Sarah:  I think if we all knew the answer to that we would be leading different lives.  I think people get caught up in the day to day and Mitch was certainly caught up in making things happen in his career and getting to a certain place in his life.  He was interested in providing in a certain way for his family.  I can see that.  I can identify with that. He just lost sight of everything.  We’ve all lost our way at some point and ultimately he was given a gift and was able to find his way.

Mitch: I just think as flawed humans, we are really susceptible to a kind of blindness, and a busyness that requires an earthquake, a hurricane, a lightning bolt to get us to just stop. In my case, I literally just stopped, meaning that my body stopped working. I couldn’t move. After I finally regained consciousness on that mountain, all I could do was get the boys to sleep, say some prayers, and lay there and contemplate what my life was all about. Sometimes we have to be grabbed by the lapels in order for us to understand this.  It’s because we’re busy. I wasn’t busy working on my golf swing. I wasn’t busy building monuments to myself. I was busy trying to feed my family and trying to pay the rent.
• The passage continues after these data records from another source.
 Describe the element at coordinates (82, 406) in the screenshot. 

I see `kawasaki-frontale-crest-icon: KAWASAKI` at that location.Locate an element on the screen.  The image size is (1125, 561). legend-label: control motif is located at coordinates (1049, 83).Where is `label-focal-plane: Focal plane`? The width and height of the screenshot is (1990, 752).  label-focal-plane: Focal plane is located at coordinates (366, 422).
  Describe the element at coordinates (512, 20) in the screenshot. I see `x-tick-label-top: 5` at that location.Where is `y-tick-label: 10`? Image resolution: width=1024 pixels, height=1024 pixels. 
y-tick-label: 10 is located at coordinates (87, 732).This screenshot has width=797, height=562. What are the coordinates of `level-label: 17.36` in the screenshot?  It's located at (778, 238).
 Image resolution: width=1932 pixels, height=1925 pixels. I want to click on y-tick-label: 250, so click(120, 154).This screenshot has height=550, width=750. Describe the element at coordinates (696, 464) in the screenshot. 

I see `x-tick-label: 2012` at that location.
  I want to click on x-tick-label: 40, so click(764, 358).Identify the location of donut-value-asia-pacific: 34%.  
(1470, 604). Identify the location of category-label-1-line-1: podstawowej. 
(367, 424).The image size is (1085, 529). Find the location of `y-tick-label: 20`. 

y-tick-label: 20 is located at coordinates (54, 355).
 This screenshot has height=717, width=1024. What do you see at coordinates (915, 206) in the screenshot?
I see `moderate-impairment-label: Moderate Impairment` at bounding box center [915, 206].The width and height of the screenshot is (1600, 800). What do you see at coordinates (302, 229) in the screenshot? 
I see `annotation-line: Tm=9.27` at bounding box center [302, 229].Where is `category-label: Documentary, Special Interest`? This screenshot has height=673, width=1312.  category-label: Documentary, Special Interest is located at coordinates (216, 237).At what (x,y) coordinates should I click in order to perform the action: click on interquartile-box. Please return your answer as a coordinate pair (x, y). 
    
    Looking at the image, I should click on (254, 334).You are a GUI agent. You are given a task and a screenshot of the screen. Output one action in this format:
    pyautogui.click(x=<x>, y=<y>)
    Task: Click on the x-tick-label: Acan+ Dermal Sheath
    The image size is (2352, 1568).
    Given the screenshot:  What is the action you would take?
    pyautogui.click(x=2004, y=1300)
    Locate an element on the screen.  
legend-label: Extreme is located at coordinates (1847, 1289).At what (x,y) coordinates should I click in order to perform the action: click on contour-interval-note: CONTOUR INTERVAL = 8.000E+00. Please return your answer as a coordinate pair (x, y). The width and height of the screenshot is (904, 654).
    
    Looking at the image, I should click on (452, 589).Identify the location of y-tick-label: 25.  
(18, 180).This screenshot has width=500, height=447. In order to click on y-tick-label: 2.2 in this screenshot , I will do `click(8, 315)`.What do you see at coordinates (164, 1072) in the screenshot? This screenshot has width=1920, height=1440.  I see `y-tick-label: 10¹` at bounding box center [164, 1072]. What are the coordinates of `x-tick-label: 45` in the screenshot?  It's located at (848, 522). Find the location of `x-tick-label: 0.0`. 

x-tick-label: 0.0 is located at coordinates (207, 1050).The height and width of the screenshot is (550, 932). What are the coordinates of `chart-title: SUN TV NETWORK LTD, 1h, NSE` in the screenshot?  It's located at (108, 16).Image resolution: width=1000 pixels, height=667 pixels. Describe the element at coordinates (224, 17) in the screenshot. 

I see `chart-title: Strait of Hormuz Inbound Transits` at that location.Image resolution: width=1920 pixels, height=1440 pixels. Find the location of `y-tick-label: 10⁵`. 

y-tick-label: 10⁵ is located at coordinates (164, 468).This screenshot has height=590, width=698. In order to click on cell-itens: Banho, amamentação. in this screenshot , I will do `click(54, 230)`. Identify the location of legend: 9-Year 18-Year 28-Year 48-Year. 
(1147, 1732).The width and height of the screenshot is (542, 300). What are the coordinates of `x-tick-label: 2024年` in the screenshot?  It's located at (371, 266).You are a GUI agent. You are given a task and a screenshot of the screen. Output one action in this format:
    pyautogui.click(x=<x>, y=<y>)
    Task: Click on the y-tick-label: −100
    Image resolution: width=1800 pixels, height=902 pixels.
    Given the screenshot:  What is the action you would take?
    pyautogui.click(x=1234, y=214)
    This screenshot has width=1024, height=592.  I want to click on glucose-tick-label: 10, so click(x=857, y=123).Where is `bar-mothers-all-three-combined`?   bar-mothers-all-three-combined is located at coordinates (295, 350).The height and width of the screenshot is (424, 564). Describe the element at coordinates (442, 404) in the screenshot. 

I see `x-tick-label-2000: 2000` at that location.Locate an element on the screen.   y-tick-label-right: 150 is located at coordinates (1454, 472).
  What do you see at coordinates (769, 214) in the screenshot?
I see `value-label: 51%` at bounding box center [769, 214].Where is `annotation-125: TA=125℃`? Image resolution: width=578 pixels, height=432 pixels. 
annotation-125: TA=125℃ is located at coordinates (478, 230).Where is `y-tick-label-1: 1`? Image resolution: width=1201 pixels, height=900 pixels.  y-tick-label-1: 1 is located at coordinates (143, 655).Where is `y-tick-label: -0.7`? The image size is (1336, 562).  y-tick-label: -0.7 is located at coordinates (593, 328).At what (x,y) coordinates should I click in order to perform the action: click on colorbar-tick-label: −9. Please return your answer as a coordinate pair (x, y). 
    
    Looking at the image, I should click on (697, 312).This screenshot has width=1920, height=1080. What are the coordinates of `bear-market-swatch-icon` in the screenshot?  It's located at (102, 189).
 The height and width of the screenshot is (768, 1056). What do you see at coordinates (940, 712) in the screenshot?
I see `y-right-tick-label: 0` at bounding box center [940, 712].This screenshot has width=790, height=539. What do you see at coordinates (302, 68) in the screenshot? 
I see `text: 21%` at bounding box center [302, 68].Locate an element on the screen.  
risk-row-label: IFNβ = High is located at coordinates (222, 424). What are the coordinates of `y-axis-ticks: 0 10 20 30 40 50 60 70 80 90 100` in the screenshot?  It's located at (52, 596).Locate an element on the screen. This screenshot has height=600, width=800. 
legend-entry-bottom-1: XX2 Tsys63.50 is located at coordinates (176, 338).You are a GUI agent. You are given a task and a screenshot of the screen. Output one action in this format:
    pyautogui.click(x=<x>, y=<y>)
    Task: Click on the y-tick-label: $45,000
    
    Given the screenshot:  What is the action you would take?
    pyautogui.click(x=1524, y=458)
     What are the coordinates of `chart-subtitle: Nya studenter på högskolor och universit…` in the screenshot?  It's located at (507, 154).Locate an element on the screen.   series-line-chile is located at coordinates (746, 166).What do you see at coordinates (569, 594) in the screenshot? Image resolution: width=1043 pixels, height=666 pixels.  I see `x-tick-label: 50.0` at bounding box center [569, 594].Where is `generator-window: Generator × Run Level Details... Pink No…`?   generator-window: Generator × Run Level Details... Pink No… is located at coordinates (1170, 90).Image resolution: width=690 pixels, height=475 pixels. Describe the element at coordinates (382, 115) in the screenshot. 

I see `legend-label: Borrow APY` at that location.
Amongst all of that busyness, certain things began to get lost in the whirlwind.

What would you like audiences to take away from The Stray after they see it?

Sarah: Hold your loved ones near.  I would like people to realize the importance of family and that life is short.  Live the life that you want to live and be with those that you love.  Put your time and energy into that and don’t worry about superfluous things.

Mitch: I’d love for everyone who sees the movie to realize how beautiful their stressful, crazy, family life either is, or was, or will be. It’s the best of times and it’s the worst of times. It’s the craziest of times, the most hectic of times, but it’s just beautiful. What is happening around you when you’re raising a family is the most beautiful thing. It’s been a beautiful sacred experience for our family to make this movie together about a period in our family’s life and some experiences that it’s easy to just forget about them, and not even remember that these things happened.  And I believe that God hears and answers prayers of families in need.